• _What is needed_
Beginning with the line where "Image resolution: width=522" appears, restate each line word for word until the data ends. Pictures do not go in.

============================================================

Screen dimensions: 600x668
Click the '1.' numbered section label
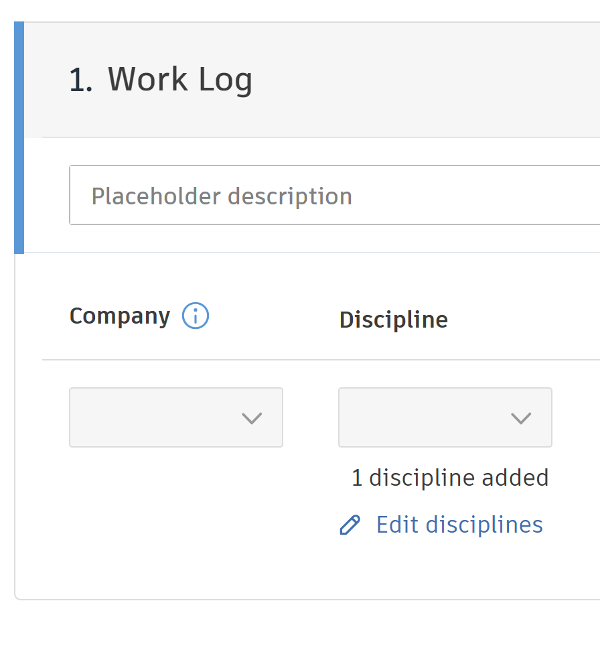pyautogui.click(x=80, y=79)
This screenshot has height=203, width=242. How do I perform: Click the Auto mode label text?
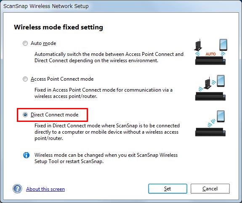[x=43, y=43]

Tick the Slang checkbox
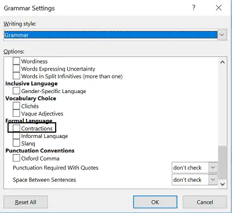pos(16,143)
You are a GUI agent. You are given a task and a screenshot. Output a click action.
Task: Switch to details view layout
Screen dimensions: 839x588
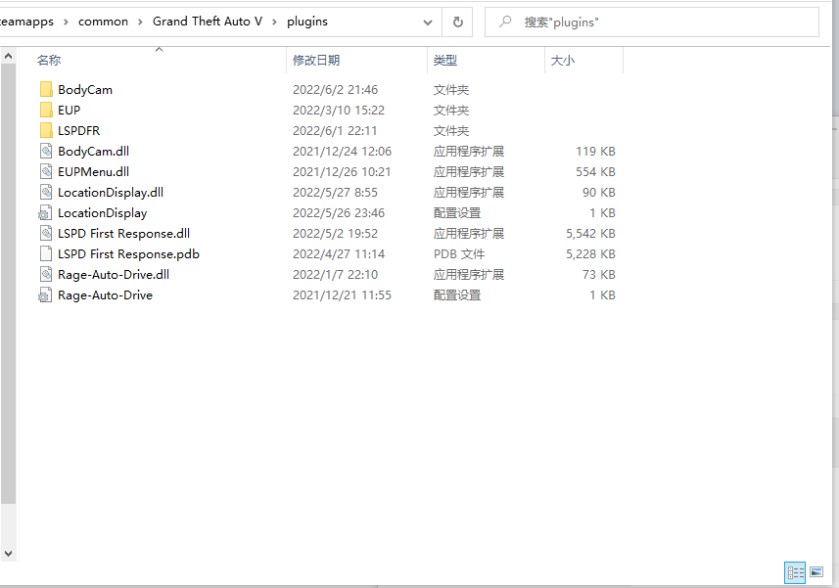(794, 572)
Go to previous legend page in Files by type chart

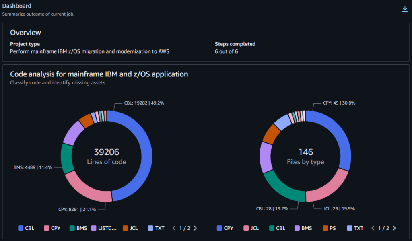pyautogui.click(x=373, y=228)
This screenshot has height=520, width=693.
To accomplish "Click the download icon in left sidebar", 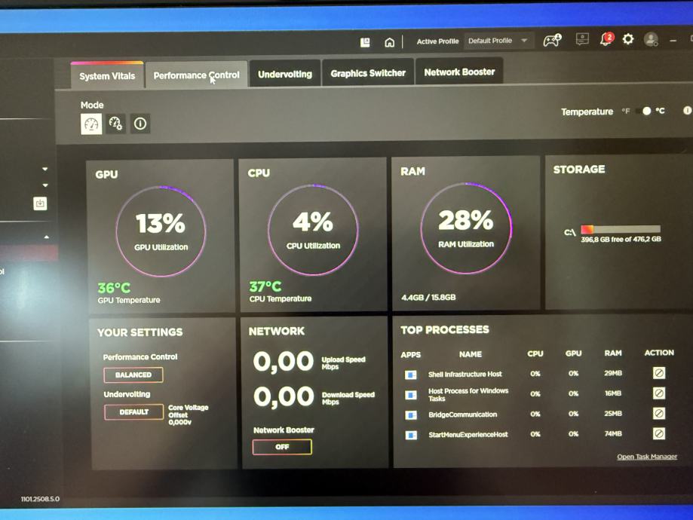I will coord(40,203).
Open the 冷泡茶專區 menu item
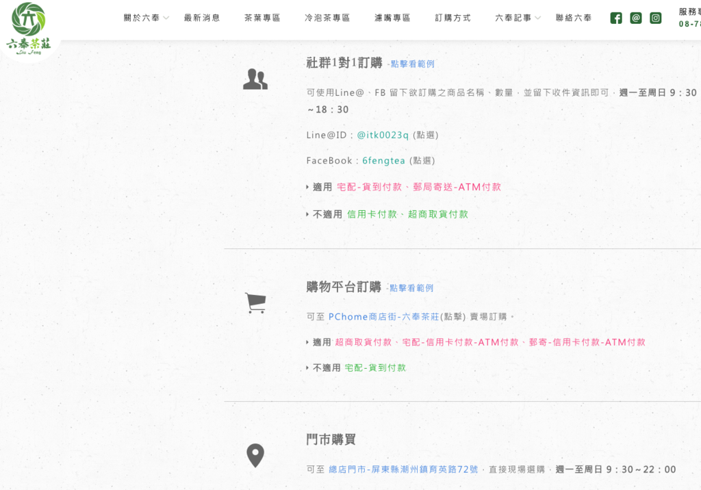The width and height of the screenshot is (701, 490). 327,18
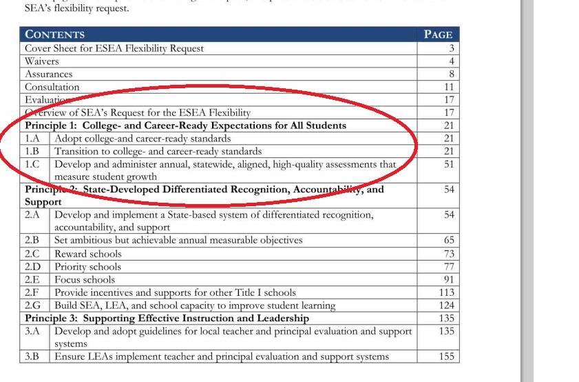The width and height of the screenshot is (579, 382).
Task: Jump to the Reward schools entry
Action: [87, 254]
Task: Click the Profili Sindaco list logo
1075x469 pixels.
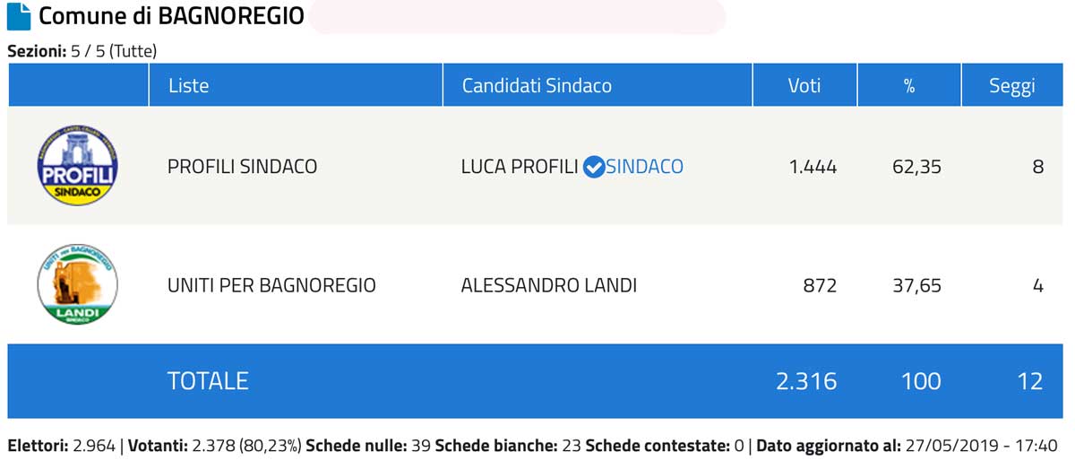Action: [78, 166]
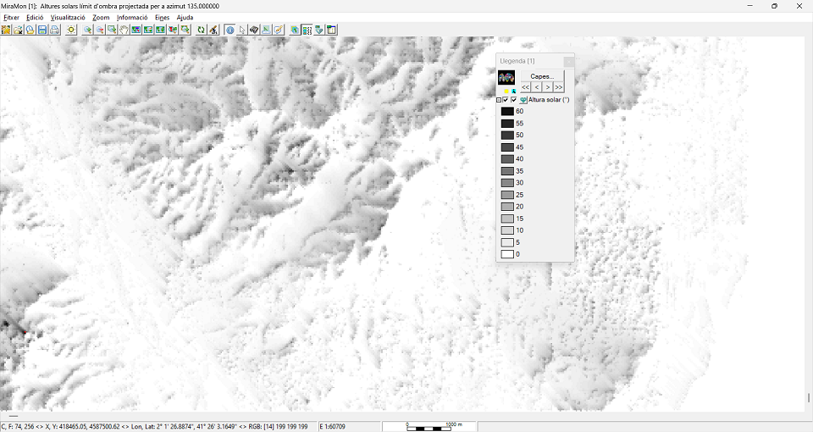
Task: Click the green Refresh/redraw arrows icon
Action: point(202,30)
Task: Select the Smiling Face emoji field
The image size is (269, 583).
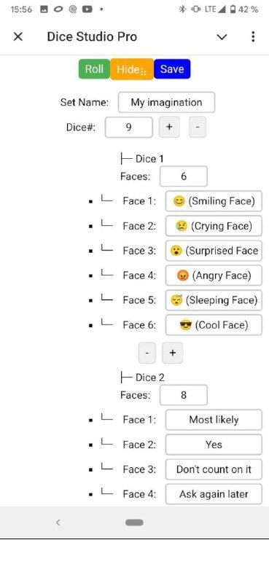Action: [214, 201]
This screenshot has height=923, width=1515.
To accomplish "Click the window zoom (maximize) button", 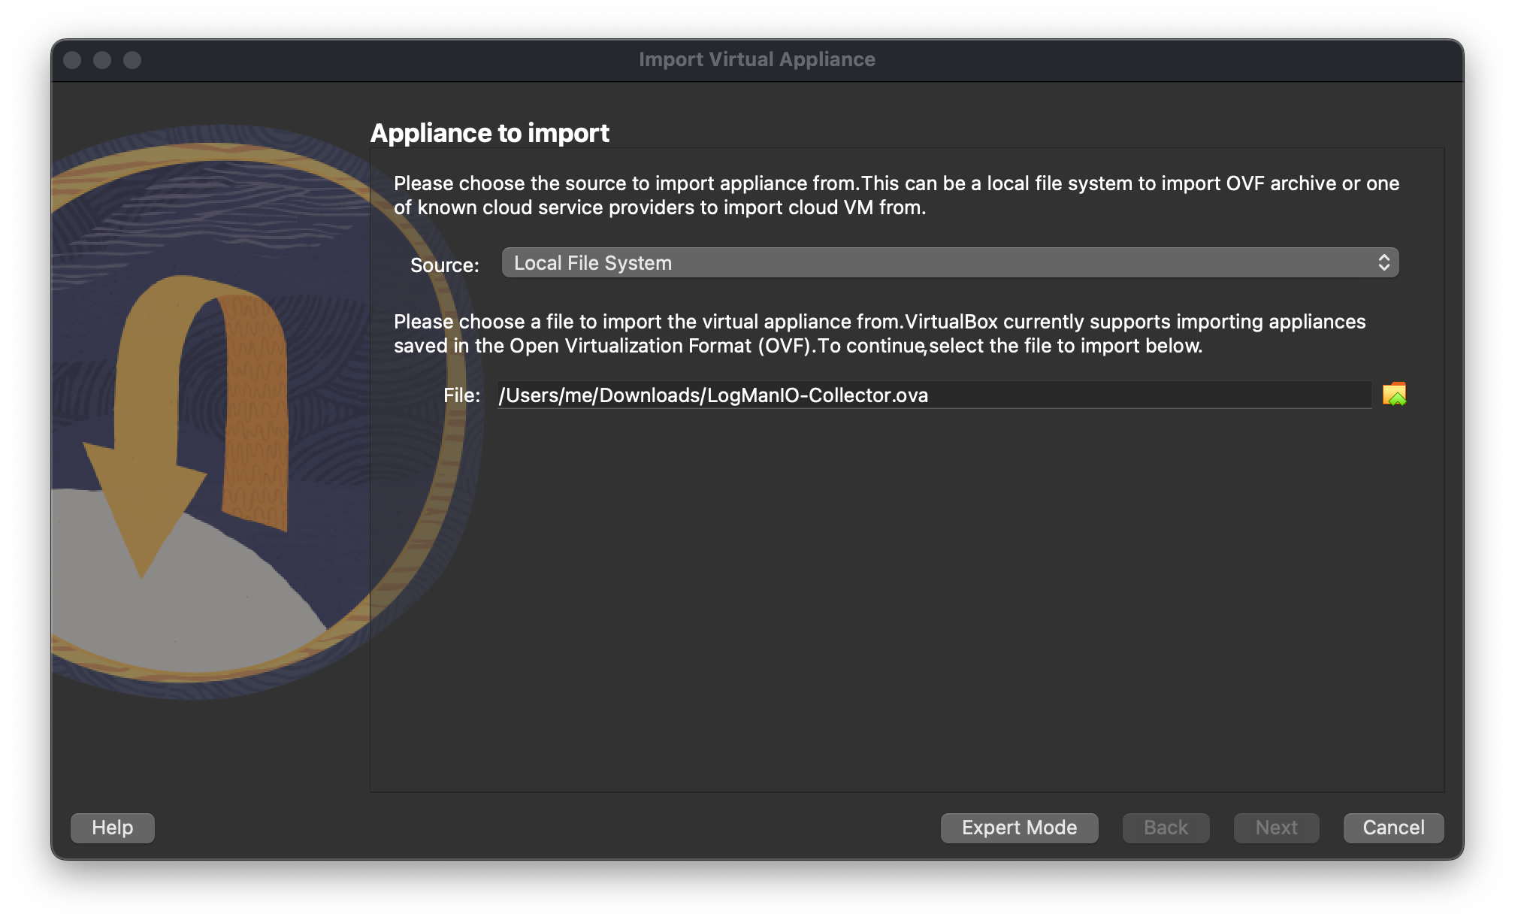I will coord(132,60).
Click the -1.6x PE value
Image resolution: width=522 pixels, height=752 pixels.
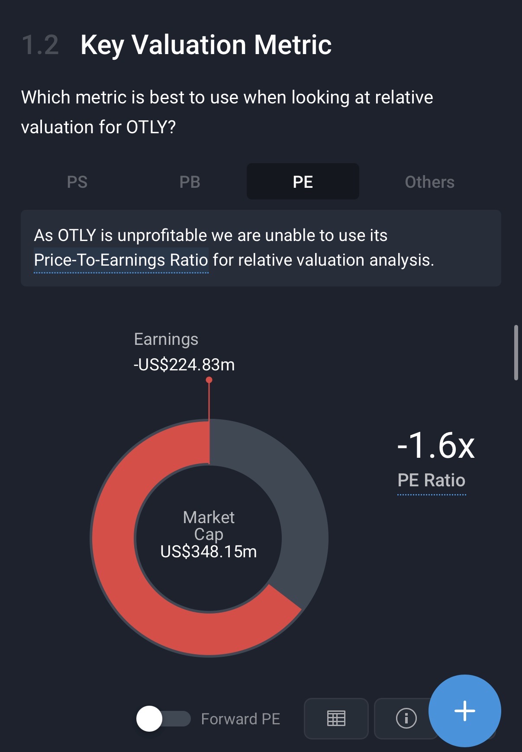[435, 446]
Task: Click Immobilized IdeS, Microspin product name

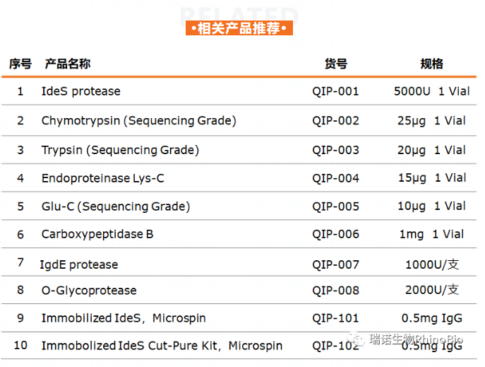Action: point(124,318)
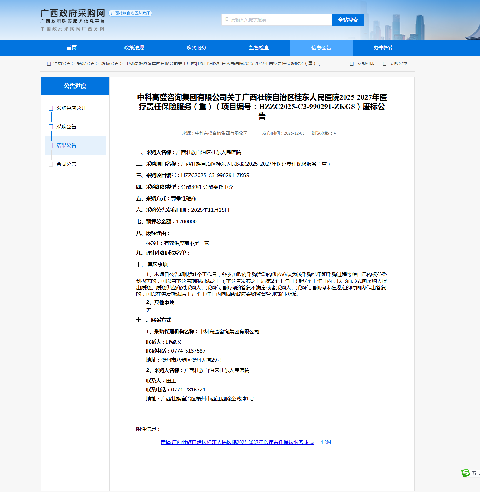Click the 广西壮族自治区财政厅 badge

click(130, 13)
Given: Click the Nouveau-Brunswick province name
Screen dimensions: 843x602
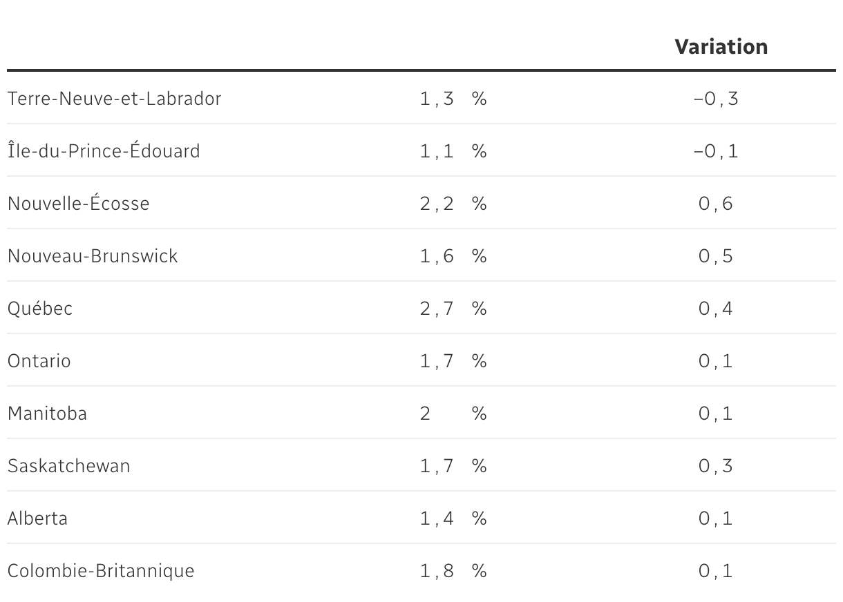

============================================================

• _Written solution_
Image resolution: width=522 pixels, height=752 pixels.
[435, 446]
Task: Click Immobilized IdeS, Microspin product name

Action: point(124,318)
Click the 广西壮族自治区财政厅 badge

click(130, 13)
Given: Click the Nouveau-Brunswick province name
Screen dimensions: 843x602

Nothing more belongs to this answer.